Input material:
* * * *

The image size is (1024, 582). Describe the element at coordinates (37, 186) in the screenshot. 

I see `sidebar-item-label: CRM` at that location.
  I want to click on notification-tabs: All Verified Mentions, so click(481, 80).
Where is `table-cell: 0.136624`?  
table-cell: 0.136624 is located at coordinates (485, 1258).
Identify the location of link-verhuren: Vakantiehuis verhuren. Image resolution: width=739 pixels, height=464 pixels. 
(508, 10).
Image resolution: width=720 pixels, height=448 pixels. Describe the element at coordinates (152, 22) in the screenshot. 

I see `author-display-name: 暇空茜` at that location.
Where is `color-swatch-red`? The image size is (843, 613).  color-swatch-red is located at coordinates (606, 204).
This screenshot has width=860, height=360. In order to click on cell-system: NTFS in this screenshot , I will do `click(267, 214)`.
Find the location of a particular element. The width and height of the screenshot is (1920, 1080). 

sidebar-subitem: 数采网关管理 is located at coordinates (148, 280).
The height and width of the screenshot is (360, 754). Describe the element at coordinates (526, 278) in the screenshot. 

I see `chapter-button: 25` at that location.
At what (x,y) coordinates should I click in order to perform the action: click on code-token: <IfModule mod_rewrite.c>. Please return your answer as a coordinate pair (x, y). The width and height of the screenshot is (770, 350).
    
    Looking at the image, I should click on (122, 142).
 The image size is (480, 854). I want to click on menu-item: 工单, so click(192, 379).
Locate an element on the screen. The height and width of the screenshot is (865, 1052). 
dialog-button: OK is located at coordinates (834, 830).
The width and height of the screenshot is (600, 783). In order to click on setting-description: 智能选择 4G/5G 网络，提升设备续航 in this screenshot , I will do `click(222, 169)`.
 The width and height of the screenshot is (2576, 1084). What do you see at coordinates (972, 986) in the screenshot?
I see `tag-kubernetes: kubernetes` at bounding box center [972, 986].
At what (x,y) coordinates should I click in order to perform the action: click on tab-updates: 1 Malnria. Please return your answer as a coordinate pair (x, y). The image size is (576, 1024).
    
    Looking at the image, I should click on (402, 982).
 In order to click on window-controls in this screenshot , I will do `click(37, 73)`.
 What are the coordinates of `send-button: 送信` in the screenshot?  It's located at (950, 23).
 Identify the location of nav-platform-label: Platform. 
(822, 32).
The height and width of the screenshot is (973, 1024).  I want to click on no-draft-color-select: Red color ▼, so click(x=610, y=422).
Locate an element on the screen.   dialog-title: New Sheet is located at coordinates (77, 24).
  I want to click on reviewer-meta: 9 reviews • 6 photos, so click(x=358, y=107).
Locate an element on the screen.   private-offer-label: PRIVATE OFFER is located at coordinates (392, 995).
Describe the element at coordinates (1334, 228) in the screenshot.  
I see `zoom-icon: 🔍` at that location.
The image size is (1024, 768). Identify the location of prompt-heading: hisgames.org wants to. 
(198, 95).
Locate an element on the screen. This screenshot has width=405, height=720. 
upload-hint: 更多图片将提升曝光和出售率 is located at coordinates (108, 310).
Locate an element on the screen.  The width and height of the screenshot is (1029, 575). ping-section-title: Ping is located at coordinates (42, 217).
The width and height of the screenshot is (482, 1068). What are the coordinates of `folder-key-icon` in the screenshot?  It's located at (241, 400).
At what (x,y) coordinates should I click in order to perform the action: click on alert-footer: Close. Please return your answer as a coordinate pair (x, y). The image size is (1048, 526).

* * * *

Instructions to follow:
Reproduce each of the items above line for line, without altering any wording.

Task result:
The image size is (1024, 582). Describe the element at coordinates (37, 186) in the screenshot. 

I see `sidebar-item-label: CRM` at that location.
  I want to click on notification-tabs: All Verified Mentions, so click(481, 80).
Where is `table-cell: 0.136624`?  
table-cell: 0.136624 is located at coordinates (485, 1258).
Identify the location of link-verhuren: Vakantiehuis verhuren. Image resolution: width=739 pixels, height=464 pixels. 
(508, 10).
Image resolution: width=720 pixels, height=448 pixels. Describe the element at coordinates (152, 22) in the screenshot. 

I see `author-display-name: 暇空茜` at that location.
Where is `color-swatch-red`? The image size is (843, 613).  color-swatch-red is located at coordinates (606, 204).
This screenshot has width=860, height=360. In order to click on cell-system: NTFS in this screenshot , I will do `click(267, 214)`.
Find the location of a particular element. The width and height of the screenshot is (1920, 1080). 

sidebar-subitem: 数采网关管理 is located at coordinates (148, 280).
The height and width of the screenshot is (360, 754). Describe the element at coordinates (526, 278) in the screenshot. 

I see `chapter-button: 25` at that location.
At what (x,y) coordinates should I click in order to perform the action: click on code-token: <IfModule mod_rewrite.c>. Please return your answer as a coordinate pair (x, y). The width and height of the screenshot is (770, 350).
    
    Looking at the image, I should click on (122, 142).
 The image size is (480, 854). I want to click on menu-item: 工单, so click(192, 379).
Locate an element on the screen. The height and width of the screenshot is (865, 1052). 
dialog-button: OK is located at coordinates (834, 830).
The width and height of the screenshot is (600, 783). In order to click on setting-description: 智能选择 4G/5G 网络，提升设备续航 in this screenshot , I will do `click(222, 169)`.
 The width and height of the screenshot is (2576, 1084). What do you see at coordinates (972, 986) in the screenshot?
I see `tag-kubernetes: kubernetes` at bounding box center [972, 986].
At what (x,y) coordinates should I click in order to perform the action: click on tab-updates: 1 Malnria. Please return your answer as a coordinate pair (x, y). The image size is (576, 1024).
    
    Looking at the image, I should click on (402, 982).
 In order to click on window-controls in this screenshot , I will do `click(37, 73)`.
 What are the coordinates of `send-button: 送信` in the screenshot?  It's located at (950, 23).
 Identify the location of nav-platform-label: Platform. 
(822, 32).
The height and width of the screenshot is (973, 1024).  I want to click on no-draft-color-select: Red color ▼, so click(x=610, y=422).
Locate an element on the screen.   dialog-title: New Sheet is located at coordinates (77, 24).
  I want to click on reviewer-meta: 9 reviews • 6 photos, so click(x=358, y=107).
Locate an element on the screen.   private-offer-label: PRIVATE OFFER is located at coordinates (392, 995).
Describe the element at coordinates (1334, 228) in the screenshot.  
I see `zoom-icon: 🔍` at that location.
The image size is (1024, 768). Identify the location of prompt-heading: hisgames.org wants to. 
(198, 95).
Locate an element on the screen. This screenshot has width=405, height=720. 
upload-hint: 更多图片将提升曝光和出售率 is located at coordinates (108, 310).
Locate an element on the screen.  The width and height of the screenshot is (1029, 575). ping-section-title: Ping is located at coordinates (42, 217).
The width and height of the screenshot is (482, 1068). What are the coordinates of `folder-key-icon` in the screenshot?  It's located at (241, 400).
At what (x,y) coordinates should I click in order to perform the action: click on alert-footer: Close. Please return your answer as a coordinate pair (x, y). The image size is (1048, 526).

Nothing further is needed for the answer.